━━━━━ Extract provided ━━━━━

Apache Superset is an open source platform for data exploration and visualization. It can be described as an open, free alternative for Microsoft PowerBI, Tableau, Qlik and Oracle Analytics Desktop. Superset connects (through the SQL Alchemy framework) to dozens of SQL compliant databases and can work with CSV and JSON data sets. This article very briefly introduces Superset and then invites you to immediately start working with it in a Gitpod workspace (cloud based ephemeral quickstart and free workspace – you click on the link and the workspace opens up in the cloud, ready to start working with a freshly installed Superset instance).
Superset provides a SQL IDE for preparing data for visualization (define calculated attributes and ser formats and other characteristics for columns), including a rich metadata browser. Note: data is queried from its source by Superset and the results are held in Superset memory for analysis and presentation. A live connection to the source data set is required because that is where the source data is queried. Superset has a lightweight semantic layer which empowers data analysts to quickly define custom dimensions and metrics. Superset has its own datastore for definitions of datasets, charts, dashboards and additional metadata. This datastore is shared across all users who have access to a specific Superset instance
Superset makes it quite easy to assemble quite rich visualizations – offering many dozens of chart types. Charts can be annotated – for example to point out specific events that help clarify the data or that describes conclusions drawn from the data. Charts can be collected in Dashboards. Dashboards can be published – applying role based access on who is allowed to see which dashboard.

━━━━━

## [Your task]
Check each statement against the Superset overview and answer yes or no, quoting the exact words that settle it: (a) Superset holds query results in its own memory for analysis. (b) Superset can work with source data without a live connection to it. (c) Dashboards can be published with role-based access control. Answer using only the Superset overview.

━━━━━ Data shown ━━━━━

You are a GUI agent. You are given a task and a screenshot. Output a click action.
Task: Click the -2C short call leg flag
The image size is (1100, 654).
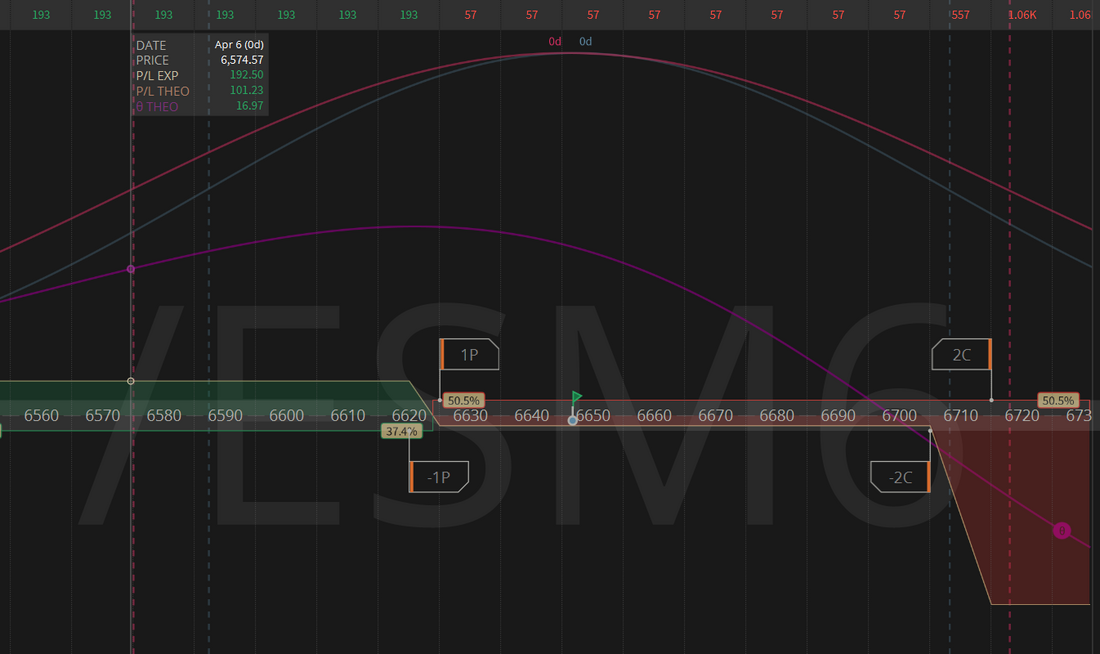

━━━━━

## [Answer in full]
(a) Yes: "the results are held in Superset memory for analysis and presentation"
(b) No: "A live connection to the source data set is required"
(c) Yes: "Dashboards can be published – applying role based access on who is allowed to see which dashboard"